◆ ACCIONES A REALIZAR
1) Extrae del artículo sobre la cultura y la mediocridad el fragmento que va desde "La Cultura y" hasta "trabajando. Como leen.", ambos incluidos.
2) Responde estas preguntas sobre el artículo acerca de la cultura y la mediocridad.
(a) ¿Quién firma el artículo?
(b) ¿Desde la perspectiva de quién dice el autor pronunciar su opinión?
(c) ¿Qué sociedad se nombra como la que se han ido encontrando los jóvenes de ahora?

La Cultura y la mediocridad

Por: Tomás Galván Montañez

Por usual que sea no deja de sorprenderme que existan personas que juran y perjuran que todo en la vida viene dado sin mover un solo dedo. Desde luego que están en su derecho inalienable de creer lo que deseen, faltaría más, pero lo que realmente me descoloca es que para autoconvencerse de sus teorías baratas y sin fundamento alguno, despotrican y apedrean a los que estamos convencidos (y más que convencidos) de que la única forma de lograr algo es trabajando. Como leen.
Aun así, todos los días sale algún zoquete –el de turno, ese que no tiene otra cosa que hacer que asistir como espectador al descalabre general mientras come uvas y da órdenes con el dedo- que no duda en sostener que la forma para obtener un logro o solucionar un conflicto es estar sentado en el sofá de casa; eso sí, con el oído finamente desarrollado por si llaman a la puerta con un pedido de la mismísima vida poder recogerlo.
¿Qué sucede? –preguntamos muchos-, pues es bien sencillo, y voy a proceder a argumentar como mía, y más que mía, esta opinión pronunciada desde la perspectiva de un adolescente al que no le queda otra que adaptarse a los vertiginosos cambios del mundo sin dejar por ello de ser feliz. En esto consiste el juego, ¿no?
El caso es que se nos ha dado todo hecho. O casi todo. Nosotros, los jóvenes de ahora, nos hemos ido encontrando con una sociedad, la española en este caso, con un ritmo de vida alto, bueno, admirable –en apariencias, claro- en la que las metas y los objetivos se alcanzaban con la palma de la mano, sin esfuerzos, sin sudores; se presentaban soluciones magníficas que erigían proyectos tan interesantes como aburridos. La vida se situaba entre utopías y quimeras disfrazadas de realidad, de la pomposidad y el alardeo que desde siempre nos han acompañado. Pero, claro, como todo lo que sube no tarde en bajar, cuando llega el momento de pagar las consecuencias de los excesos, nos echamos las manos a la cabeza. Nuestras malas costumbres pasan factura, y eso duele. Cuando el orgullo parece temblar, agachar la cabeza, previo reconocimiento del error, no gusta a nadie.

◆ DATOS RECOPILADOS
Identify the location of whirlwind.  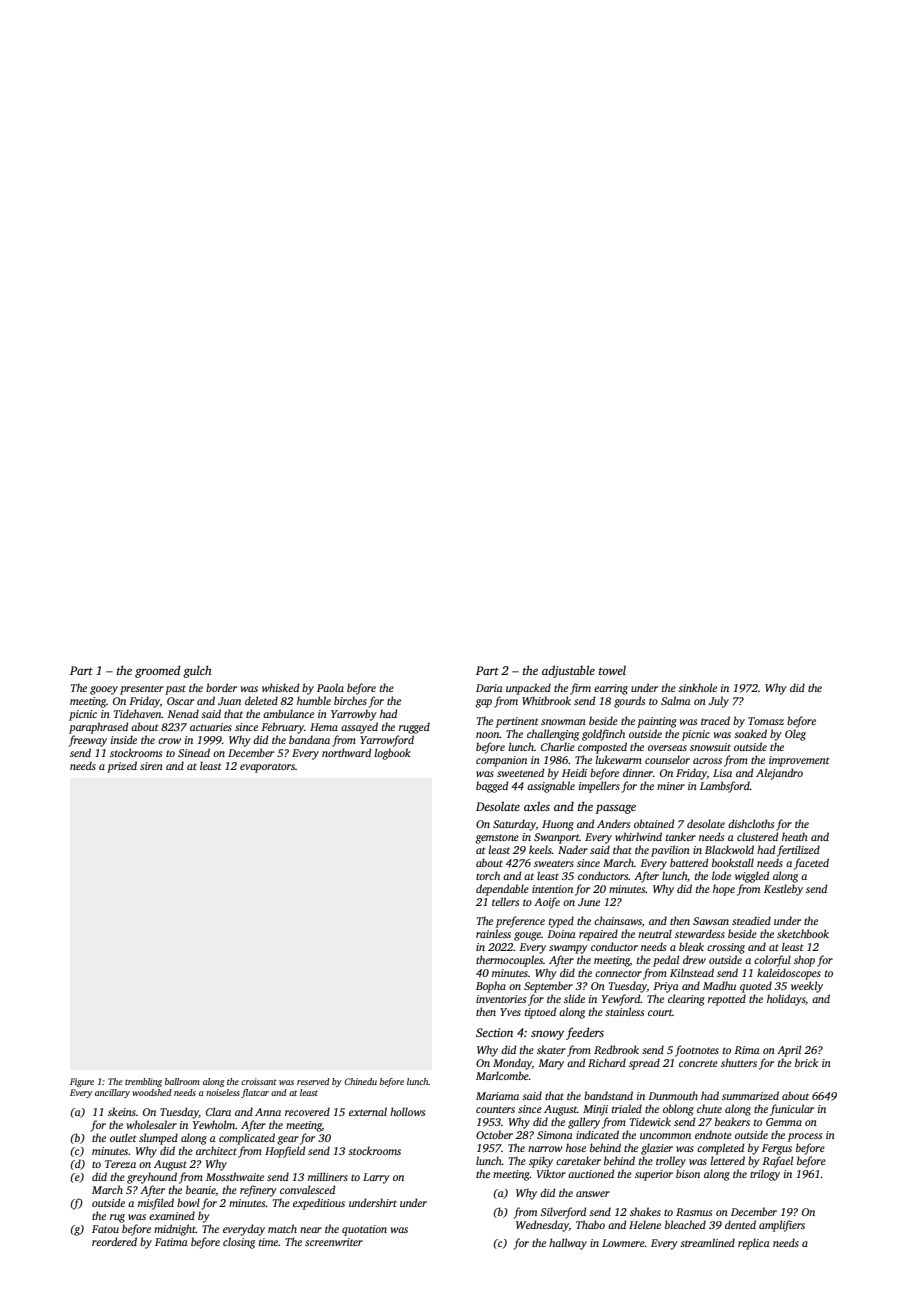
(638, 836).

◆ RESPUESTAS
1)
La Cultura y la mediocridad

Por: Tomás Galván Montañez

Por usual que sea no deja de sorprenderme que existan personas que juran y perjuran que todo en la vida viene dado sin mover un solo dedo. Desde luego que están en su derecho inalienable de creer lo que deseen, faltaría más, pero lo que realmente me descoloca es que para autoconvencerse de sus teorías baratas y sin fundamento alguno, despotrican y apedrean a los que estamos convencidos (y más que convencidos) de que la única forma de lograr algo es trabajando. Como leen.

2)
(a) Tomás Galván Montañez.
(b) Desde la perspectiva de un adolescente.
(c) La sociedad española.